The current rally in the S&P 500 is bringing this market back to key levels of previous support. Normally when you see rallies back to a previous support level, that support level then acts as resistance.
In our earlier videos, we discussed the death cross as well as some of the other key indicators that continue to remain negative on this market. Today, however, I pinpoint exactly where we think this market is going to run into trouble and where you should perhaps look to go short.
You are free to watch this video with no obligation and no need to register, but I would really like to get your feedback on this video as well as this market.
All the best,
Adam Hewison
President of INO.com
Co-founder of MarketClub
Did I just hear Alan Greenspan agree with Nouriel Roubini this morning? Did Alan Greenspan say (on CNBC with Maria Bartaroma) that perhaps the big banks should be nationalized? I think Hell has frozen over.

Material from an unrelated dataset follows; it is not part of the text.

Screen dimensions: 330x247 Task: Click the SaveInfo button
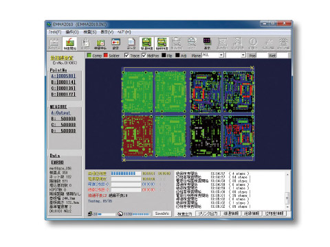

Adam: The employment numbers came in better today---if you can call that materially better..looks like more unemployed people are just dropping off the roles and not being counted because their benefits ran out. This is a false signal.
Second, Europe is still just as bad, if not worse. Greece, by my reconning, is actively defaulting now as many of its bank loans with the sovereign are being renegotiated and written down. The EU reports that stress test reveal that banks will have to raise even more capital(WSJ July 8) The Libor/OIS started to rise rapidly starting May 5, 2010, as the ww markets sold off hard. Libor declined today as the Dow rallied. Libor/ois spread, as you know, is like the VIX banks fear of lending to each other due to possibilities of default risk on banks rising.
I think we may trade in a range, and maybe even rally, but the ability of the Europeans to prevent a Greek default is impossible. Greece will default. I think Spain will too, next year. Their economy is in shambles with 18-20% unemployment already, and they are going to have further auterity measures from here just to pay the interest on their soverign debt.
Bottom line, the Euro will eventually erode further. Its just a question of whether the market will believe that the PIIGS can raise money on the open market for now---only to default later.
Europe is teetering on the precipice of insolvency. The U.S. foreclosures are on the rise. we have done about 2 million, data shows 5.7 million more in the pipeline...how this effects the economy--I am not sure. I assume all the people being forclosed upon already stopped paying and are using their "free rent" to buy other things. When they get kicked out and have to start paying real rent again, this will shift spending to landlords (good for commercial r.e.) but bad for discretionery spending (starbucks, clothes--Apple?)
We are like a ship in irons.
Kathy,
Thanks for your excellent overview of the world economy. I am sure that many of our members would agree with you.